An equal bond is the suffering that all seem to have endured. The 10,000 to 20,000 US Southerners who arrived in Brazil between 1865 and 1885 would dis-cover that "wilderness, dis-ease and nostalgia were more potent enemies than the Yankees". When the makers of the 1973 Steve McQueen film Papillon were looking for actors to play the part of prisoners, they needed look no further than the to Germans of Jamaica's Seaford Town, descendants of mid-19th century colonists, whose story has been one long litany of misery. As Orizio writes: "They had only to play themselves. They too were prisoners, prisoners of the tropics, their bodies sculpted by disease and overwork." As a result, many have turned to fantasy. One old Matignon woman instructs Orizio that she and her kin are related to Prince Rainier of Monaco - a claim refuted by official records, which talk baldly of the "romanticised origins" of the Matignon. But perhaps, in a people close to extinction, such self-mythologising should come as no surprise.

If Orizio's journalistic approach is faultless and his material never less than fascinating, the same cannot always be said for the prose. While his observations are occasionally spot on - the sign in the dilapidated Dutch Burger Union building in Colombo that reads, "Members are kindly Requested to Refrain from Attempting to Repair the Telephone, the Telephone is Out of Order" - his descriptions can be wayward. What does a man with "the stocky physique of many small-town Americans who keep a gun at home and live on Kentucky Fried Chicken" actually look like?

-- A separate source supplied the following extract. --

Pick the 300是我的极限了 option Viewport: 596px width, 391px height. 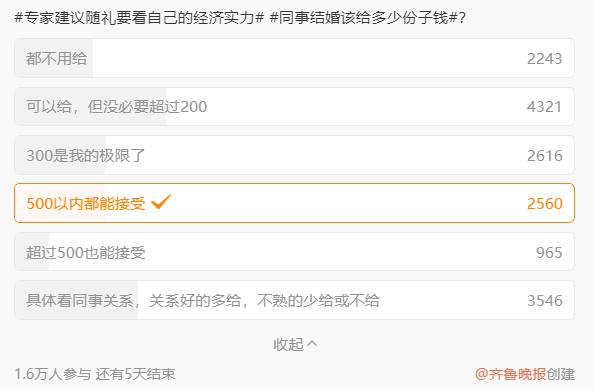click(x=294, y=155)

Yet these are relative quibbles, over-riden by the breadth and originality of the material. Lost White Tribes is, in the end, a valuable social document, broad enough to give a global perspective, focused enough to tell individual stories. It is hard to imagine that many of these people will survive much longer, isolated and impoverished as they are. They are relics of a past that no one wants to remember - their stories and lives brushed over in the late 20th century hurry to make amends for past colonial excesses. In Orizio they have been fortunate to find their unique historian.